▶ DESCRIPTION OF THE TASK: Copy the lines exactly as they appear, starting with the first line of the records and ending with the line that contains "The width and height of the screenshot is (960, 655).".

▶ Pixel coordinate grounding data:
- - -
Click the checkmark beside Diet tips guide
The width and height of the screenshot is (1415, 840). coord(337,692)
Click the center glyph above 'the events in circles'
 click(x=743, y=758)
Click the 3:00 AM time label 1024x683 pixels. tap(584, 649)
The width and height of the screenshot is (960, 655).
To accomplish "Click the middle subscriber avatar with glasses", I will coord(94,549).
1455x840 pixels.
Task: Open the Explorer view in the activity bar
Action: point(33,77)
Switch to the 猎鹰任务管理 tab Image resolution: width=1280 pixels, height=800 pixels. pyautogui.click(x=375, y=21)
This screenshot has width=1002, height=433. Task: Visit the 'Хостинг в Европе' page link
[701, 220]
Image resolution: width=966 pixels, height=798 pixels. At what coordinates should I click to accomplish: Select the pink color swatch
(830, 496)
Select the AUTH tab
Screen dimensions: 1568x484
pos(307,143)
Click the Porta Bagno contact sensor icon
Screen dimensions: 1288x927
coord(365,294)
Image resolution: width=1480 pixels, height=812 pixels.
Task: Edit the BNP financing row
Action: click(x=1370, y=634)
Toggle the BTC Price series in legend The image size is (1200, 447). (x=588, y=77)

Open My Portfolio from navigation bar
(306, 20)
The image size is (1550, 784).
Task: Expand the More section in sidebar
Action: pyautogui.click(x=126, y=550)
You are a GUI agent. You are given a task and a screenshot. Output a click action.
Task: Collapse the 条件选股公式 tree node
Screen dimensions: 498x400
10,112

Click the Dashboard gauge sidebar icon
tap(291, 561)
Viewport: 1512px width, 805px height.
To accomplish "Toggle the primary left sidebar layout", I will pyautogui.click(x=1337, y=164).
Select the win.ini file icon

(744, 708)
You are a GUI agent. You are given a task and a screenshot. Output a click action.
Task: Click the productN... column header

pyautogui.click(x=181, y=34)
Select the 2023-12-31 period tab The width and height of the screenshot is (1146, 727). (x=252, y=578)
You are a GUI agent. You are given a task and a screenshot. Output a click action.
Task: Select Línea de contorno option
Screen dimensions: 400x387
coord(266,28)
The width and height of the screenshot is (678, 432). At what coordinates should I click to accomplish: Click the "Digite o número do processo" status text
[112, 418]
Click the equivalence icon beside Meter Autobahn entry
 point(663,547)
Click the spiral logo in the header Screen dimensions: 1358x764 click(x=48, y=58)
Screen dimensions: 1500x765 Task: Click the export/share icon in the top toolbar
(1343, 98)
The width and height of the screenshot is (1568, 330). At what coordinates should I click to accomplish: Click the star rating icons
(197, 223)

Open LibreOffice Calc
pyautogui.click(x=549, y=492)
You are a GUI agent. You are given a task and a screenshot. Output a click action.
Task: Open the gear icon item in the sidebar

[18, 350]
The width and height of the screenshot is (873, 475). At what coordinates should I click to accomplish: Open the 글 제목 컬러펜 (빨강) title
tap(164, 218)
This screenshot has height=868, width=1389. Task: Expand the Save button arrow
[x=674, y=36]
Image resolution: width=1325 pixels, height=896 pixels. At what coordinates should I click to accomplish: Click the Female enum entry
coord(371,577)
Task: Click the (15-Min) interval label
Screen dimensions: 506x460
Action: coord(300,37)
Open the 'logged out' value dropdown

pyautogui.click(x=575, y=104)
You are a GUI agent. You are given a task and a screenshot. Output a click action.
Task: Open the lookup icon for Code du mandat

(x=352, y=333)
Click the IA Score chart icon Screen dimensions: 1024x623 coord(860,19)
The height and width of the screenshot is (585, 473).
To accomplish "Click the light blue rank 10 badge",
- - -
▶ RESPONSE BELOW:
Click the checkmark beside Diet tips guide
The width and height of the screenshot is (1415, 840). coord(337,692)
Click the center glyph above 'the events in circles'
 click(x=743, y=758)
Click the 3:00 AM time label 1024x683 pixels. tap(584, 649)
The width and height of the screenshot is (960, 655).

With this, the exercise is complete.